Skip to content

Marginal Effects for Count Data

Quick Reference

Method: results.marginal_effects(at="overall") PPML: results.elasticity(variable), results.elasticities() Stata equivalent: margins, dydx(*) predict(n) R equivalent: margins::margins(), marginaleffects::marginaleffects()

Overview

Count data models use a nonlinear link function --- \(E[y \mid X] = \exp(X'\beta)\) --- which means the raw coefficients (\(\beta\)) do not directly measure the effect of a unit change in \(x\) on the expected count. Instead, \(\beta\) measures the semi-elasticity: the proportional change in \(E[y]\).

To communicate results in terms of actual count changes, researchers compute marginal effects. This page covers marginal effects for all PanelBox count models: Poisson, Negative Binomial, PPML, and Zero-Inflated models.

Quick Example

from panelbox.models.count import PooledPoisson
import numpy as np

model = PooledPoisson(
    endog=data["patents"],
    exog=data[["rd_spending", "employees"]],
    entity_id=data["firm"],
    time_id=data["year"]
)
results = model.fit(se_type="cluster")

# Average Marginal Effects
ame = results.marginal_effects(at="overall")
print(ame)

Three Ways to Read Coefficients

Count model coefficients can be interpreted in three equivalent ways:

1. Semi-Elasticity (Direct Coefficient)

The coefficient \(\beta_k\) is the semi-elasticity:

\[\frac{\partial \ln E[y \mid X]}{\partial x_k} = \beta_k\]
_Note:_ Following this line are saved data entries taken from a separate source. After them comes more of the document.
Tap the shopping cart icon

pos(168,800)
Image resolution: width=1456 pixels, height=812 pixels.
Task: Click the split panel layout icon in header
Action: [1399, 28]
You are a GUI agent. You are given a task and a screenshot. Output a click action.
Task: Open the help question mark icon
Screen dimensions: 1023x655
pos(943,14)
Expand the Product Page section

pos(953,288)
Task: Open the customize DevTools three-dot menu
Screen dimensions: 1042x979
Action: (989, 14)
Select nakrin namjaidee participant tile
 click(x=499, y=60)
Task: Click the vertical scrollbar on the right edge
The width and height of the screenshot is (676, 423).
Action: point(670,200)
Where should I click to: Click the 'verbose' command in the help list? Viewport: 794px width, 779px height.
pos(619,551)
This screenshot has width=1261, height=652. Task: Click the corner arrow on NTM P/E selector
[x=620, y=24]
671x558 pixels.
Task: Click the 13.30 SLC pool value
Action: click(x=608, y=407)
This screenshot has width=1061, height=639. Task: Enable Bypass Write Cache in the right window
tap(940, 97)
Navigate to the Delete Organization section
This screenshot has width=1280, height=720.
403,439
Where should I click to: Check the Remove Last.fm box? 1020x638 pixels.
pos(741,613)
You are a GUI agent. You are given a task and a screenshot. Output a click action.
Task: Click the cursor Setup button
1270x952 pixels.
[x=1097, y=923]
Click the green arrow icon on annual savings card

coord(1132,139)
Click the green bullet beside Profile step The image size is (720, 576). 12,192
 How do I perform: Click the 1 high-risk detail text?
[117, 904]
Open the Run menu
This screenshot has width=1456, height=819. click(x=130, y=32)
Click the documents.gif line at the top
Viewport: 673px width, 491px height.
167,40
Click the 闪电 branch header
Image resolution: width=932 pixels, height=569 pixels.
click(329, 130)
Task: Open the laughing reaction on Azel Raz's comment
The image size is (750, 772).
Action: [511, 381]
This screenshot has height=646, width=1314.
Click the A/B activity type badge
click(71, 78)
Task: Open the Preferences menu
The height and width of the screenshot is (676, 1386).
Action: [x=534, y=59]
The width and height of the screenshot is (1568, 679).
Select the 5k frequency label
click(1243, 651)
A one-unit increase in \(x_k\) changes \(E[y]\) by approximately \(100 \times \beta_k\) percent.

# Direct reading from coefficients
for name, coef in zip(results.exog_names, results.params):
    print(f"{name}: 1-unit increase -> {100*coef:.1f}% change in E[y]")

2. Incidence Rate Ratio (Exponentiated Coefficient)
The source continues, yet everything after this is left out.